- _What to work on_
Tally the lines of the entries below that hold the word "will", and please give only the total.

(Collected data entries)
Start of Block
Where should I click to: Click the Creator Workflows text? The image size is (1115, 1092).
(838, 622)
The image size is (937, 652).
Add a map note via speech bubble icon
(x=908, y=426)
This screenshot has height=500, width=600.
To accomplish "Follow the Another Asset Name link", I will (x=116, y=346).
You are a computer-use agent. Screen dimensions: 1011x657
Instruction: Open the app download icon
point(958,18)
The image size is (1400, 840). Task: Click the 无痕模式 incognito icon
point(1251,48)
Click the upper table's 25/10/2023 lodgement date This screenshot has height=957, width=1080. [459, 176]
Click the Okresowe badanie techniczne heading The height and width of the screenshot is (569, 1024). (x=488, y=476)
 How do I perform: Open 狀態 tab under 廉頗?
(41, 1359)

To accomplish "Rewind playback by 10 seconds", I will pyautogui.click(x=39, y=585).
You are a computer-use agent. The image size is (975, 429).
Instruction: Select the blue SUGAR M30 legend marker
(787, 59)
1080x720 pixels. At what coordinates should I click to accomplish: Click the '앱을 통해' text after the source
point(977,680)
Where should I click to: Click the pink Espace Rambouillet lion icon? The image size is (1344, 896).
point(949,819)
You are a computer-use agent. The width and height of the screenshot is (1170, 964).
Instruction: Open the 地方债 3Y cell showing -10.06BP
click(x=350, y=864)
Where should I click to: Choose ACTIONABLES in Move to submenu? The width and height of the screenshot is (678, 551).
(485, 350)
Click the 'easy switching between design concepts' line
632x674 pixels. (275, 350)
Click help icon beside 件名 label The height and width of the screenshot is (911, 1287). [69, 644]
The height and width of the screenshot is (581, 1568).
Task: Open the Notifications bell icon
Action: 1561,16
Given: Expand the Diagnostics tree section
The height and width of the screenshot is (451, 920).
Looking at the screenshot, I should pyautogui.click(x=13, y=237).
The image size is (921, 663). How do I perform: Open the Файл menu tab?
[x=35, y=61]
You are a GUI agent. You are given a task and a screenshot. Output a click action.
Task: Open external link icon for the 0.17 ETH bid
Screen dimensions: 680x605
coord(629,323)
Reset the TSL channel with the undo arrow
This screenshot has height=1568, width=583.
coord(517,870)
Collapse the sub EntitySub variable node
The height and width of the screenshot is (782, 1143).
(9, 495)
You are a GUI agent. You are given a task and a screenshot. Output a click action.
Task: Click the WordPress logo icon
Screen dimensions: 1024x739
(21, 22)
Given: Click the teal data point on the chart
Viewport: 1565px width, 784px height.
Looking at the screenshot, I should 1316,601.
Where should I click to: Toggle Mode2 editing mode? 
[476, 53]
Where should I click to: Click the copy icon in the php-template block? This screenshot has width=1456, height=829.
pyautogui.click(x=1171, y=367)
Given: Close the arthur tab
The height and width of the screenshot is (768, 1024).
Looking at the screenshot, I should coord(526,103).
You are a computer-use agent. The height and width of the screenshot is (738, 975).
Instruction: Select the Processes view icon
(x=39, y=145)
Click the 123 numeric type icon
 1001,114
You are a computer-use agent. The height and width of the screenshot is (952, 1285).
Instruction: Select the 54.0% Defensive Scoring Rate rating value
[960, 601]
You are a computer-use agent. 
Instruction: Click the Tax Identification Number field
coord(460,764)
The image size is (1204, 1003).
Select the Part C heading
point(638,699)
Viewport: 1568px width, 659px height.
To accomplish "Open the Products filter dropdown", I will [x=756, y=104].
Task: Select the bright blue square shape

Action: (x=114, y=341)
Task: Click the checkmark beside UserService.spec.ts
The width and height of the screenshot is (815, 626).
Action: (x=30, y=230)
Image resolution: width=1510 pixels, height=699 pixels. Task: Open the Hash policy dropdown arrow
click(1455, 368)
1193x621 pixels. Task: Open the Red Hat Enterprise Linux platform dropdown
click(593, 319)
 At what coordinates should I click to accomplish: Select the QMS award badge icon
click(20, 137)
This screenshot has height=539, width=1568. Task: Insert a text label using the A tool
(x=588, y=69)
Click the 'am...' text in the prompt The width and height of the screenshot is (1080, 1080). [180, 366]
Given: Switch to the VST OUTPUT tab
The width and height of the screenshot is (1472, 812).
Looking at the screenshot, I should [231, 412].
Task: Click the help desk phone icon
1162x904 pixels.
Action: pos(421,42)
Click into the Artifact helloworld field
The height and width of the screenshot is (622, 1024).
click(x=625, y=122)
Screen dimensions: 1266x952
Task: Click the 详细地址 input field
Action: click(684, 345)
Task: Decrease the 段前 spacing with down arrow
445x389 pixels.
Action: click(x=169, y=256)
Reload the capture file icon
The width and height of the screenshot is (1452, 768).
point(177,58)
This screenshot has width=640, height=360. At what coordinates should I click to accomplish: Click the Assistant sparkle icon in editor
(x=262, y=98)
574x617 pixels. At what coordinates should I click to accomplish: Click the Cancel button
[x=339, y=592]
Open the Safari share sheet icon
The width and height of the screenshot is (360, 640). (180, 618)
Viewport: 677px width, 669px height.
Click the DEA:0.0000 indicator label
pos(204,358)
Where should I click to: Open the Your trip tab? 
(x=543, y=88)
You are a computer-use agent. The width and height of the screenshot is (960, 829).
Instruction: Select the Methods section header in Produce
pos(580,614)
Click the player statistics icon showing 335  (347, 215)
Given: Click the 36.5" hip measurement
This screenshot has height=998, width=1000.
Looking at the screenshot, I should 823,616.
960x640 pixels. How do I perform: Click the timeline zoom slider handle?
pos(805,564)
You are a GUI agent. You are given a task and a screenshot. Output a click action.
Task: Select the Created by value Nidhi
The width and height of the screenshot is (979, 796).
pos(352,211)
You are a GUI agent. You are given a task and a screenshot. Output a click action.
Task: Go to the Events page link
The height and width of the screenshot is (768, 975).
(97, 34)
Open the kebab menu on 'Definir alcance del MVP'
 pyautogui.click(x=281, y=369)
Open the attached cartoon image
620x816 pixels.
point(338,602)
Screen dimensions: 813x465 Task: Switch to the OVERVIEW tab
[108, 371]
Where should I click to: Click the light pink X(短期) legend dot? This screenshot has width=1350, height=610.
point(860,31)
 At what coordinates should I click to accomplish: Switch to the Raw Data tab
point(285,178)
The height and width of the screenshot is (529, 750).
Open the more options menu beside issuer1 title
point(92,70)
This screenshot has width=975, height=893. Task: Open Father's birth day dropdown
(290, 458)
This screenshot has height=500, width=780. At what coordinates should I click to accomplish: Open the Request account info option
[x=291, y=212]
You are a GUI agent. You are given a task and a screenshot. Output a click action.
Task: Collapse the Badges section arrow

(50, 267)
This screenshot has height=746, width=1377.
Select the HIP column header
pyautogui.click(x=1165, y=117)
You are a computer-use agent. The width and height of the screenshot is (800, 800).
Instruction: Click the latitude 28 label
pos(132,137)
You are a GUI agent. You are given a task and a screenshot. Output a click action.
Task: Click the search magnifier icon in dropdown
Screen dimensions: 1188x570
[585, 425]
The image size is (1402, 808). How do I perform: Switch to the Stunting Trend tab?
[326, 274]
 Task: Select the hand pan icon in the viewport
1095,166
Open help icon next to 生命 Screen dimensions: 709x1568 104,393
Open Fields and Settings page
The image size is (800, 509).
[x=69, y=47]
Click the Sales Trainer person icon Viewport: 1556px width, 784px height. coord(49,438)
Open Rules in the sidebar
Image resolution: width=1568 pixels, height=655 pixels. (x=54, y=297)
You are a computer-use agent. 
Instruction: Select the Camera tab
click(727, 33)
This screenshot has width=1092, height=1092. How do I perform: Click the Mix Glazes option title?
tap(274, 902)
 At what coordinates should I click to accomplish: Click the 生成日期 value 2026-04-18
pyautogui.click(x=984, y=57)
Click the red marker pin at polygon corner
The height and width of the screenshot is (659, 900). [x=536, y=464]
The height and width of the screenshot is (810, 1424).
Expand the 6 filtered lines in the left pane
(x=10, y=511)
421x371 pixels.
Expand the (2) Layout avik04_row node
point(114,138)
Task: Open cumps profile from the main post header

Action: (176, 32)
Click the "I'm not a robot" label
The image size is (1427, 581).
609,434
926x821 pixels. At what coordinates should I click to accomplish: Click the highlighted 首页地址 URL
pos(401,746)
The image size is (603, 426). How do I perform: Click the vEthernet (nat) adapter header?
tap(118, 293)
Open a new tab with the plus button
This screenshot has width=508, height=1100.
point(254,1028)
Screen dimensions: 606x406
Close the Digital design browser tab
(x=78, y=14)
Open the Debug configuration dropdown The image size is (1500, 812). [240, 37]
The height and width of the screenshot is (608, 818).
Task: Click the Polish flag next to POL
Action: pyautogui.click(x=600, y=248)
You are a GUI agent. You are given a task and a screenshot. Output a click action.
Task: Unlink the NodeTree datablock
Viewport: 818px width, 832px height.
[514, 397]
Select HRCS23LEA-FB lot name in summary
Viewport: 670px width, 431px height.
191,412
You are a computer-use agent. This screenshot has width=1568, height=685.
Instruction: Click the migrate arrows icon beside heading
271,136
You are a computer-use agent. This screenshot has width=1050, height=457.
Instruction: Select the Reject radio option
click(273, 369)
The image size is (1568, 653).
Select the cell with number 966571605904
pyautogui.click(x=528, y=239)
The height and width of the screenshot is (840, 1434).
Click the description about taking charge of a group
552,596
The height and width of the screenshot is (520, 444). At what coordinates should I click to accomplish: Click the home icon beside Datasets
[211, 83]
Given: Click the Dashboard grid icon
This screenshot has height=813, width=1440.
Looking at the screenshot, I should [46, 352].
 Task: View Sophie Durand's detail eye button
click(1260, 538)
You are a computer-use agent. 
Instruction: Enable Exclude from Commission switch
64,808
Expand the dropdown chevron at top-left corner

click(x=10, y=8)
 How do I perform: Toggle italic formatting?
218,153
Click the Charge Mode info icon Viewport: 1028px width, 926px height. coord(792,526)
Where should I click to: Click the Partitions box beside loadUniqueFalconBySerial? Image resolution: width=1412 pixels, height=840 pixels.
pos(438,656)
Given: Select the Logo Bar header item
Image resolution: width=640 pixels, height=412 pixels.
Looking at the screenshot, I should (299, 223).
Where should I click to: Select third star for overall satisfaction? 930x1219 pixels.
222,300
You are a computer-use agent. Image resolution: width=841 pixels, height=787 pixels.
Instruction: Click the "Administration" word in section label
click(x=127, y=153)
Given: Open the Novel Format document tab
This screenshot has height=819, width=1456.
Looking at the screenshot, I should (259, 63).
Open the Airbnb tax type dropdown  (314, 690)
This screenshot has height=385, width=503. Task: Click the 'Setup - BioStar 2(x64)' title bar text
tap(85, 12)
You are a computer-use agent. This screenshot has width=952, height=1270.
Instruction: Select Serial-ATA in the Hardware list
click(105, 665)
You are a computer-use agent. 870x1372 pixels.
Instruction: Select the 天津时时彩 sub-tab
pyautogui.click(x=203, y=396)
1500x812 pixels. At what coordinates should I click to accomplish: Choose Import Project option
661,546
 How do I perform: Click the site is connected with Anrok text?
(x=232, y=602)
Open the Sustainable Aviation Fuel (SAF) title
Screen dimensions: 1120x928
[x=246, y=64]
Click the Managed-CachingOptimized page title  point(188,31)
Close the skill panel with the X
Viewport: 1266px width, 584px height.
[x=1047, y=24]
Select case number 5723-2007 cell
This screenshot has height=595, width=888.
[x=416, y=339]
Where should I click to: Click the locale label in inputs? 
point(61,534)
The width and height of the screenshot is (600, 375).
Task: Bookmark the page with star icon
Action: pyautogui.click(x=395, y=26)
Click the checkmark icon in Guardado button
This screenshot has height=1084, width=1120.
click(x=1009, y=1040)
End of Block
- _Exercise output_
3